Instructions for the task
What lines of the data below hold "ド級のスタイル"? Show them.

Input data
■ ■ ■

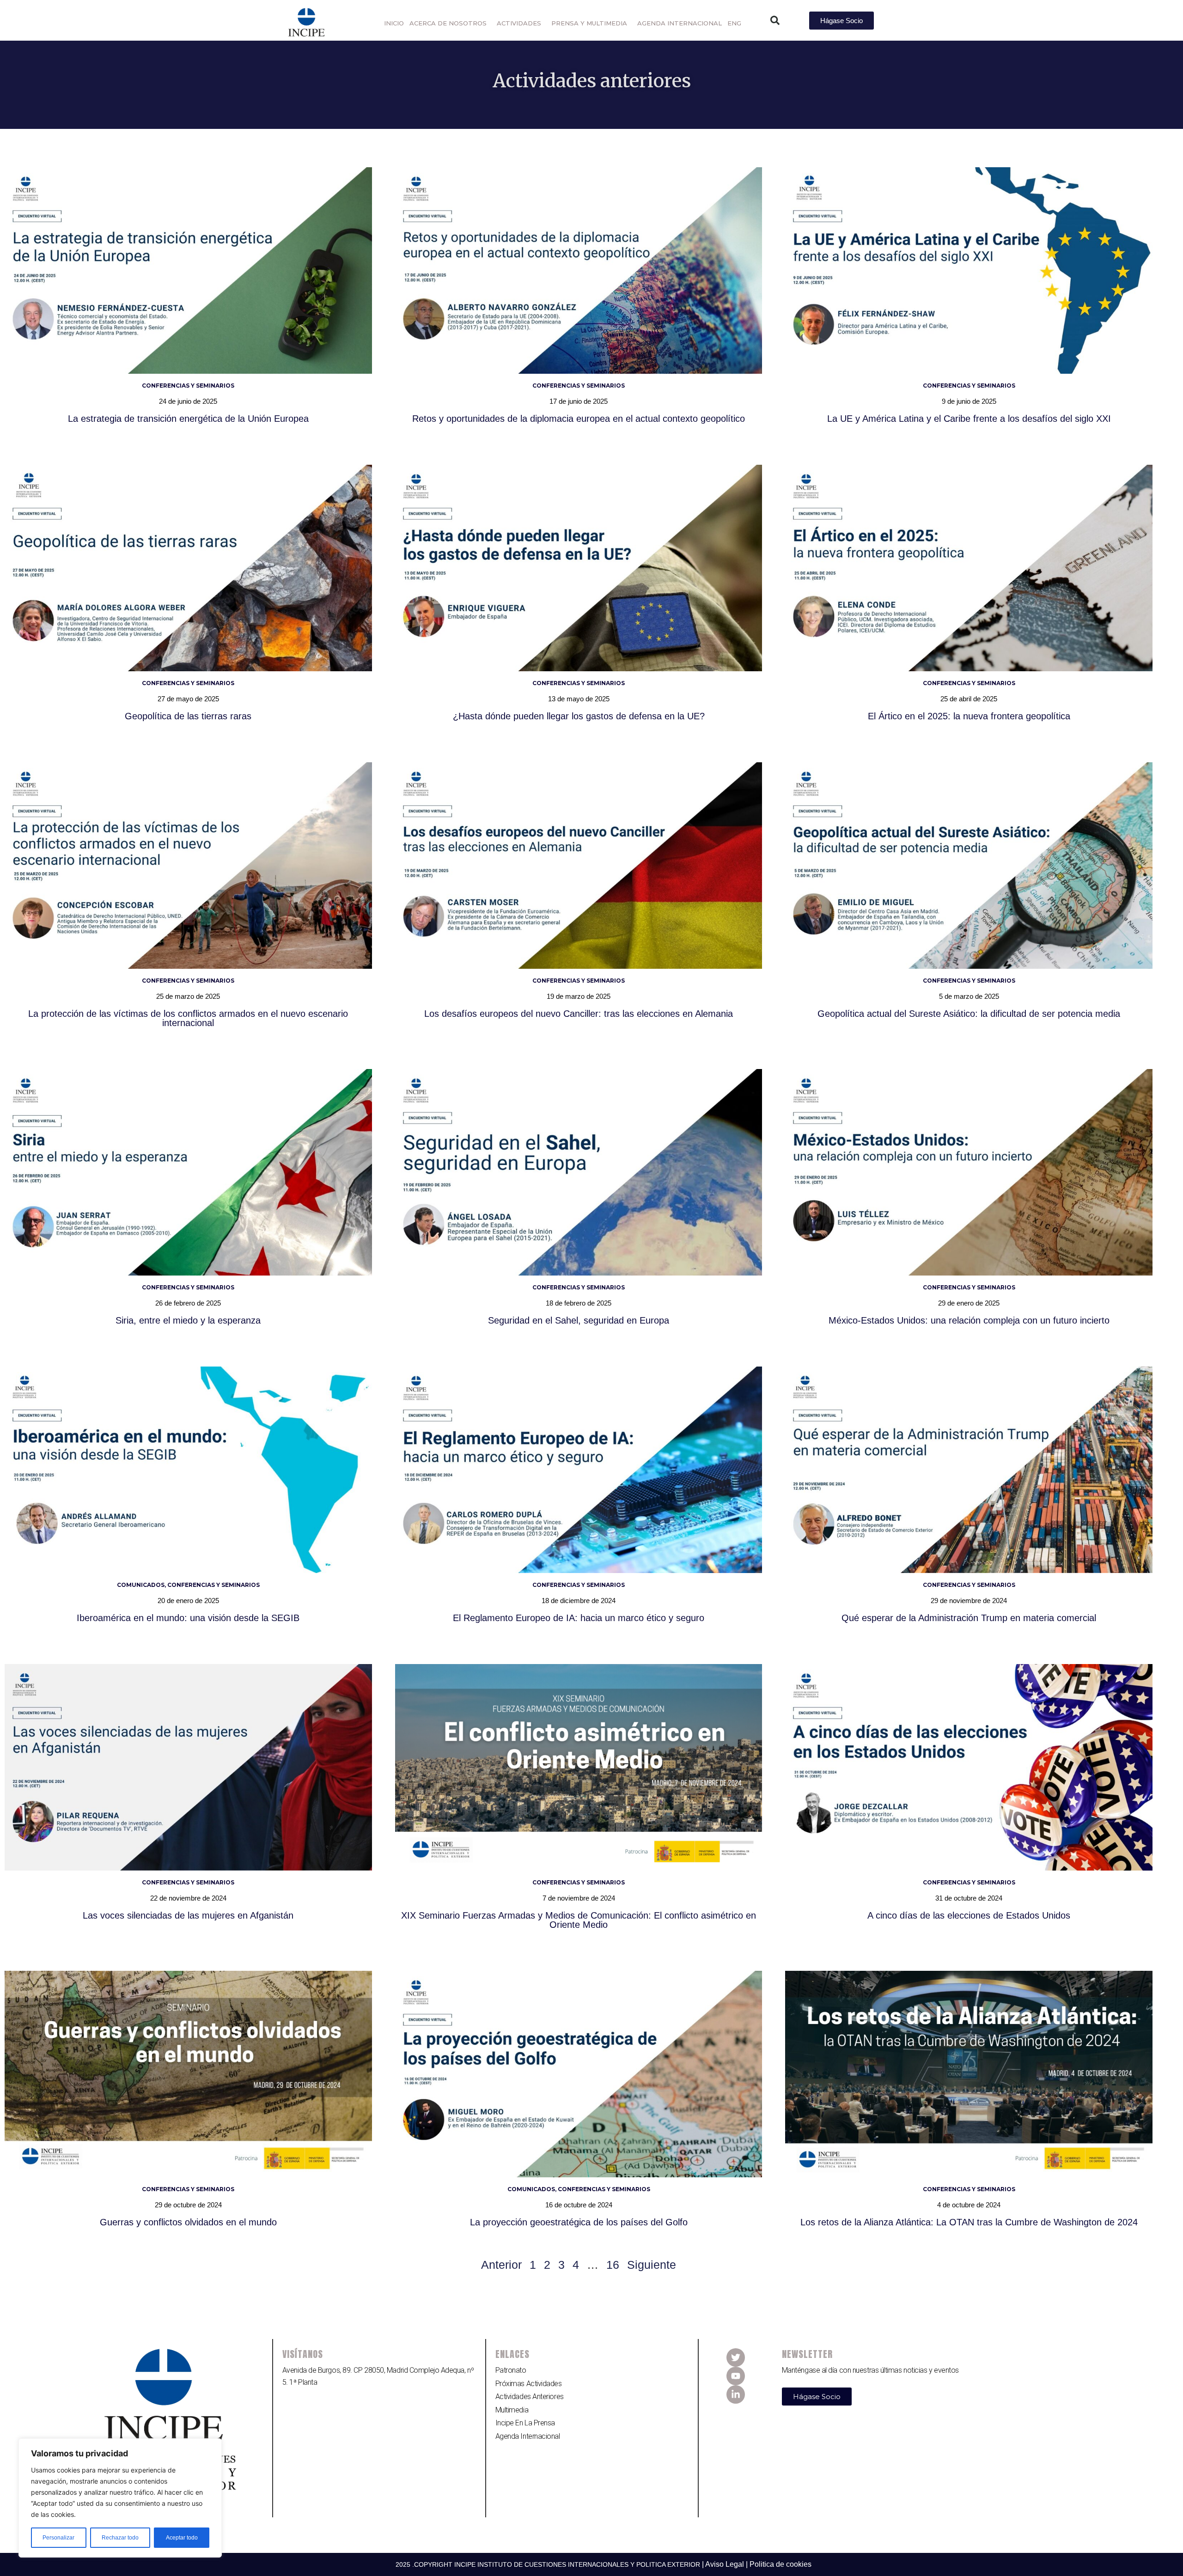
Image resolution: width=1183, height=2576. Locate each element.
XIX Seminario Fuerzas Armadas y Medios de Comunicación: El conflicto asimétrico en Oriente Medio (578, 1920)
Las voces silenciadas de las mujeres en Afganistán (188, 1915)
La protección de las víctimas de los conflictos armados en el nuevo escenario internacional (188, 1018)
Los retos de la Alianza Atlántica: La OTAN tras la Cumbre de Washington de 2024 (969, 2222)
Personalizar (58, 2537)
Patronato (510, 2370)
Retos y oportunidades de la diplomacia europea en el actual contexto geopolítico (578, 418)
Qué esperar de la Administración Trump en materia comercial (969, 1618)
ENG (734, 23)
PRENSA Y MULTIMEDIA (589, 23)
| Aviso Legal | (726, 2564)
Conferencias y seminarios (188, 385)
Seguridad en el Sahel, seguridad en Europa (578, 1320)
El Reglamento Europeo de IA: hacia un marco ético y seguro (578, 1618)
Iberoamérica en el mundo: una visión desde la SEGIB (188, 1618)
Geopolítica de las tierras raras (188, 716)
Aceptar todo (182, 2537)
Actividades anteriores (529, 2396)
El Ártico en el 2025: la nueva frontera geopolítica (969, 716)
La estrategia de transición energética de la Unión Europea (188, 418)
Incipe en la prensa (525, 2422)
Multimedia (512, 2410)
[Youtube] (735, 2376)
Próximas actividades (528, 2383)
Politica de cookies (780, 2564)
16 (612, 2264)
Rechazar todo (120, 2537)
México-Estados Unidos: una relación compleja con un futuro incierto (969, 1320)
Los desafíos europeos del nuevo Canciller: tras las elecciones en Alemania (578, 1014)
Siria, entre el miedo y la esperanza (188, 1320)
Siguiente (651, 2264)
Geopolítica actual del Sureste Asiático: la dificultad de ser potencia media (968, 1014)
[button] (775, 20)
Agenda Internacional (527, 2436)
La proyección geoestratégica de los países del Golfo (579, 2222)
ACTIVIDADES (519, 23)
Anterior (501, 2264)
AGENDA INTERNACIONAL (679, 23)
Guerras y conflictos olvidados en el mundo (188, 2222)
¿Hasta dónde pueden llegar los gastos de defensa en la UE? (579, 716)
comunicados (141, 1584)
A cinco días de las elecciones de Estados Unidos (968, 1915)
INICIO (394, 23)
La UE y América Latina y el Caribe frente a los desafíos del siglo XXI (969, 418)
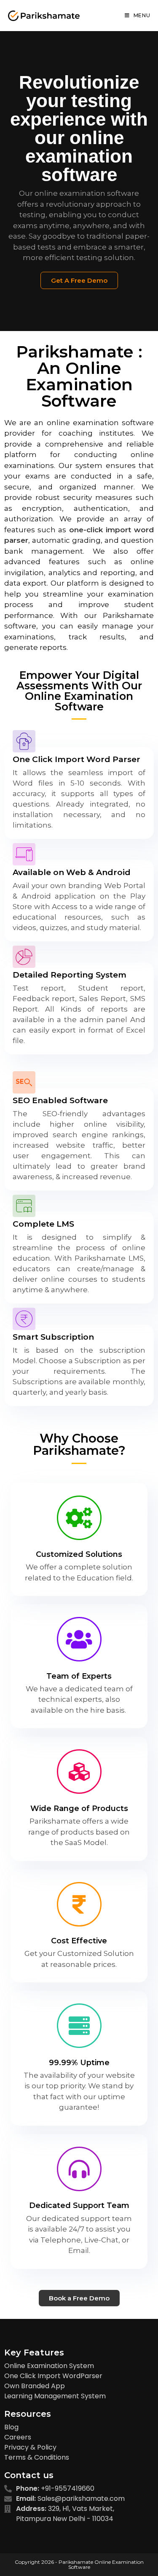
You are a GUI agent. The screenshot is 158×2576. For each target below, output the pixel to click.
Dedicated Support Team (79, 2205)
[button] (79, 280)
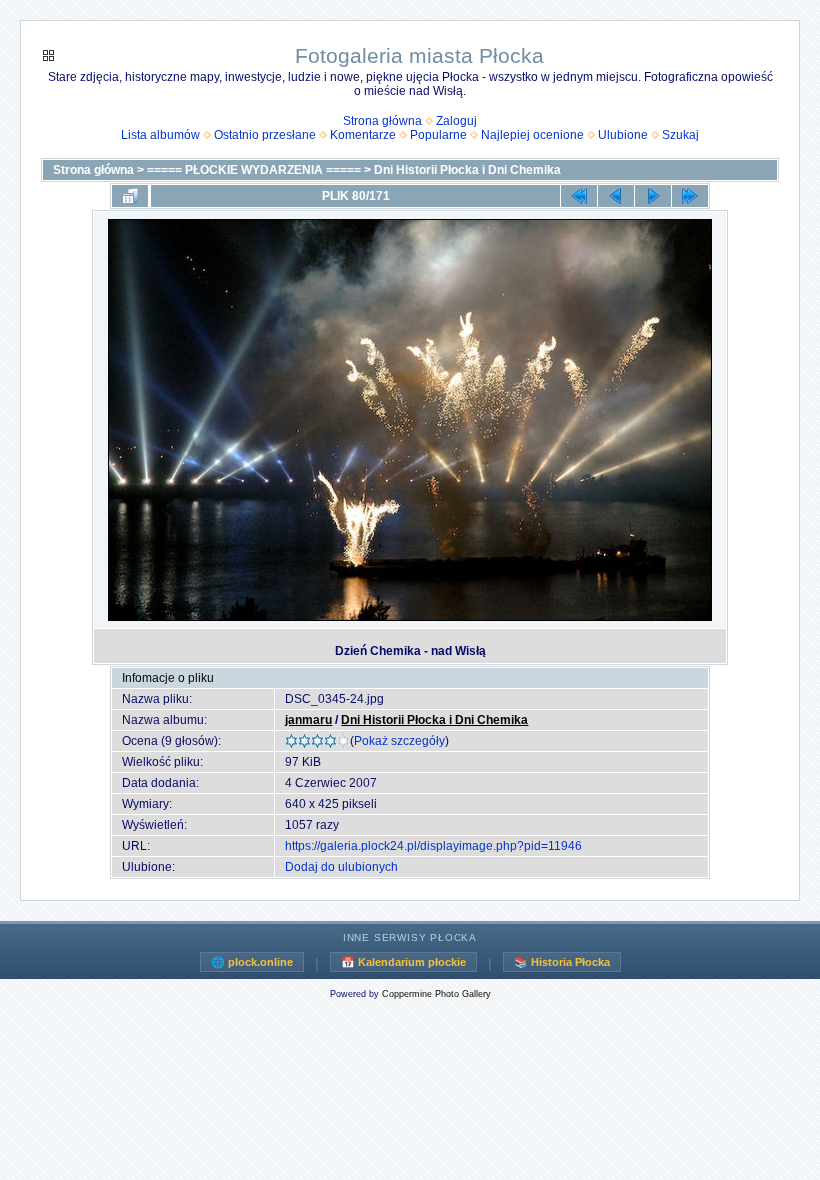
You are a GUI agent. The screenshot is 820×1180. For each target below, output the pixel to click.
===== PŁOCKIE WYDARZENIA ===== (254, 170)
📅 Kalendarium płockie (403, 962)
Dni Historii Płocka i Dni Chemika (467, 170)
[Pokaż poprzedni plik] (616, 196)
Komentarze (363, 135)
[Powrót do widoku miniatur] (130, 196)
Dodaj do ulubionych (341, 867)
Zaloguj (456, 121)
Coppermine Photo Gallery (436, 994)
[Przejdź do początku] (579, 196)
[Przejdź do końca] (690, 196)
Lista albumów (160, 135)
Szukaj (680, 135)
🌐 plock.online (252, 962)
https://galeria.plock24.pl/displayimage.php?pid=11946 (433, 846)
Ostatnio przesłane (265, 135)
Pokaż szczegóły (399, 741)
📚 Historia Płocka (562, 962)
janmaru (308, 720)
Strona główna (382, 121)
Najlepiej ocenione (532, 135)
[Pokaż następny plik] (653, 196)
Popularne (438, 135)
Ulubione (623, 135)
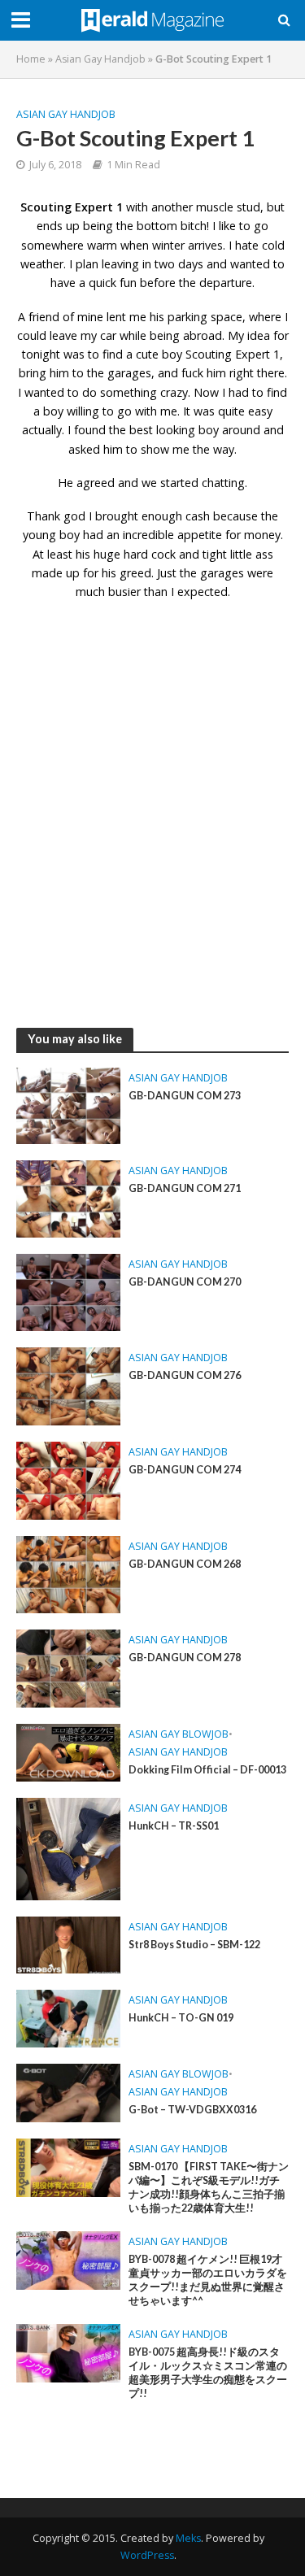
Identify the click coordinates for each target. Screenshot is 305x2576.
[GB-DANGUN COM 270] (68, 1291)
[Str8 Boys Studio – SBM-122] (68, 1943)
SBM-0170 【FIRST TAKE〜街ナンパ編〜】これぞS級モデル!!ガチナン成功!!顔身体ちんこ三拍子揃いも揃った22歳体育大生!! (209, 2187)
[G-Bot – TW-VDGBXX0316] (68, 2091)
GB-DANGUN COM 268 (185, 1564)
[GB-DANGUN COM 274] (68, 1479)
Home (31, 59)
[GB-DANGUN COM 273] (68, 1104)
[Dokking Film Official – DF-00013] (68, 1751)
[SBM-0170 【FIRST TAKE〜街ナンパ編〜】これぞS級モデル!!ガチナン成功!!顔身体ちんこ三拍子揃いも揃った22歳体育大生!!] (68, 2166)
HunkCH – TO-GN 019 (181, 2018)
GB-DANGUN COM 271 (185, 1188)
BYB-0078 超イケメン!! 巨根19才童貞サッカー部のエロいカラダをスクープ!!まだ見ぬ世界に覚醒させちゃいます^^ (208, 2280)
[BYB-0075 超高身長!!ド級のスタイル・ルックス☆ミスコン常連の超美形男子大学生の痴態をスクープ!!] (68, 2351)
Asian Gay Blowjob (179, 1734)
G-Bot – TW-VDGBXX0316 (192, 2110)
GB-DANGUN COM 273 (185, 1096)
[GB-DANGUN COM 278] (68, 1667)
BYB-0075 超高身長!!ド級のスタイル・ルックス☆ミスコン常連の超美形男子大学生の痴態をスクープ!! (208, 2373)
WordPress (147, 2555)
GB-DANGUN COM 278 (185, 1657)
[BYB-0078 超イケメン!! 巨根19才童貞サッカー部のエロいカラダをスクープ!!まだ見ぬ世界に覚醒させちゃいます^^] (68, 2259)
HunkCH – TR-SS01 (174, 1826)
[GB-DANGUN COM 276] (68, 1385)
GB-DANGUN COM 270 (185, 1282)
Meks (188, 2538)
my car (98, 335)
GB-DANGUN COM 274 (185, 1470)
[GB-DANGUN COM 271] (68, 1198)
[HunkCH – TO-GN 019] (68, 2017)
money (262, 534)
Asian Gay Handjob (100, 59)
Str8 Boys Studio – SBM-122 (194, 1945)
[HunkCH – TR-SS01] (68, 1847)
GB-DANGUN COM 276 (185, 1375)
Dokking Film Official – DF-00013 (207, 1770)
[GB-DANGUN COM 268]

■ ■ ■

Result below
[BYB-0075 超高身長!!ド級のスタイル・ルックス☆ミスコン常連の超美形男子大学生の痴態をスクープ!!] (68, 2351)
BYB-0075 超高身長!!ド級のスタイル・ルックス☆ミスコン常連の超美形男子大学生の痴態をスクープ!! (208, 2373)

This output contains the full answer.